_YOUR OBJECTIVE_
Name every singles chart mentioned in the passage below about "Don't Wanna Go Home."

======== SOURCE PASSAGE

The song also attained top-ten positions on the Austrian Singles Chart and Irish Singles Chart, both at number eight.

In the United Kingdom, "Don't Wanna Go Home" debuted at the top of the UK Singles Chart on June 26, 2011 – for the week ending date July 2, 2011 – selling 76,581 copies in its first week, becoming Derulo's second chart-topping song in Britain following "In My Head" in February 2010. The song remained at the top of the UK Singles Chart for two weeks.

==Music video==
The accompanying music video for "Don't Wanna Go Home" was directed by Rich Lee and filmed in early May 2011. During the video shoot, Derulo spoke to MTV News about the video's concept, saying, "Basically, [it's] not about going to the club, [it's about] never leaving the club. [The video features] these creatures who can't get enough of this amazing party. But it's not a club – it's a warehouse and we live here." On May 23, 2011, a 30-second teaser of the music video was released online, showing Derulo dancing with former Pussycat Dolls member, Melody Thornton. The video premiered on MTV on May 25, 2011.

================
======== DATASET CONTENT

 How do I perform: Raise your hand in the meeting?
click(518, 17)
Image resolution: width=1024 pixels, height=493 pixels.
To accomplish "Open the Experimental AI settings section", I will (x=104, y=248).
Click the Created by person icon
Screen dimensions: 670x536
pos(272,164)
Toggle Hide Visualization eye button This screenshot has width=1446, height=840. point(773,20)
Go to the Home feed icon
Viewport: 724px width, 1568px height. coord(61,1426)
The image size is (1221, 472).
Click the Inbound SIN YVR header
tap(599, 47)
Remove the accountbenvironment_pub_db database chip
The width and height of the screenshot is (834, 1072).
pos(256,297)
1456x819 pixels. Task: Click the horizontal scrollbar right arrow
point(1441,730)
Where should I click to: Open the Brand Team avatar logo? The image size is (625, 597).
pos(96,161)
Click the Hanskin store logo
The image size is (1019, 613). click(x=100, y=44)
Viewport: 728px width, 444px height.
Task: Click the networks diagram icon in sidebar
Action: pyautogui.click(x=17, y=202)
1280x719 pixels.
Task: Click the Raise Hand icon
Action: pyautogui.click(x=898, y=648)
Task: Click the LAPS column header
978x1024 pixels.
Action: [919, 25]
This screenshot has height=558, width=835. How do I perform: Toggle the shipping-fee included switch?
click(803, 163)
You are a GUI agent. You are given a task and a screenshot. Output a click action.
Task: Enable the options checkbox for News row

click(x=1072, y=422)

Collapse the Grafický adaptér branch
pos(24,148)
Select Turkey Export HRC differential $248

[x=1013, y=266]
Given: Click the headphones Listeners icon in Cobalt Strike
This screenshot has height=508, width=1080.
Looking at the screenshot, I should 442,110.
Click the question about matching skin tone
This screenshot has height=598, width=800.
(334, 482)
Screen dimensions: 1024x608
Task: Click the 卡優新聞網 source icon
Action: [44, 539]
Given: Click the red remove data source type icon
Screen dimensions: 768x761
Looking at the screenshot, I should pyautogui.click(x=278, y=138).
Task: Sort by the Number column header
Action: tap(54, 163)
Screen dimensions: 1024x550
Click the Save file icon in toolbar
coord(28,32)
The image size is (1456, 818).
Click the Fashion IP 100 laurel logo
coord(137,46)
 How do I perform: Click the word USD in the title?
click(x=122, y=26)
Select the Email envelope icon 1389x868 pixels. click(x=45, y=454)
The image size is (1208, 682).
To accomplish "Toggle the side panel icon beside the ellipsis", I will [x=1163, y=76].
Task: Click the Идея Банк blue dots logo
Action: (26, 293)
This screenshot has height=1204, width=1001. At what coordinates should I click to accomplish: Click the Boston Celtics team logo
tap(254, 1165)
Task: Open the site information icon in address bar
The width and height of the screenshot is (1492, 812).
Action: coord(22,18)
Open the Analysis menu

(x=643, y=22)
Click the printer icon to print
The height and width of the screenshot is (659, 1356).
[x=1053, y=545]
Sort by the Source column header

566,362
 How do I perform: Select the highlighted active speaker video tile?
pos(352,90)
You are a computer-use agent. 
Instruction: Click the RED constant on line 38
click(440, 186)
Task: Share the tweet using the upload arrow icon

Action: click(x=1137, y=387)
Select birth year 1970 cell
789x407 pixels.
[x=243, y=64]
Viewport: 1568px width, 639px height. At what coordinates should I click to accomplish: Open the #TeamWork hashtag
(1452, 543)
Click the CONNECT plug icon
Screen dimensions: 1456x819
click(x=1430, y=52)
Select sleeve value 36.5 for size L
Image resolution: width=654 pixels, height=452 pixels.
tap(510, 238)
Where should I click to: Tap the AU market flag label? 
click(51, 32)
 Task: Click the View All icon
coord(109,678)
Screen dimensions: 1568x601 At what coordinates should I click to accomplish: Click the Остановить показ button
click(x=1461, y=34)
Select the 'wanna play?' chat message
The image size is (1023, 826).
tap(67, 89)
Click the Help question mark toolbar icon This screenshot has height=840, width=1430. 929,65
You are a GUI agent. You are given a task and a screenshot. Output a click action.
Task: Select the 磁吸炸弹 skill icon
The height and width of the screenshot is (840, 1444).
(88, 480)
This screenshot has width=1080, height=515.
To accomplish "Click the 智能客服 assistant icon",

================

_COMPLETE ANSWER_
Austrian Singles Chart
Irish Singles Chart
UK Singles Chart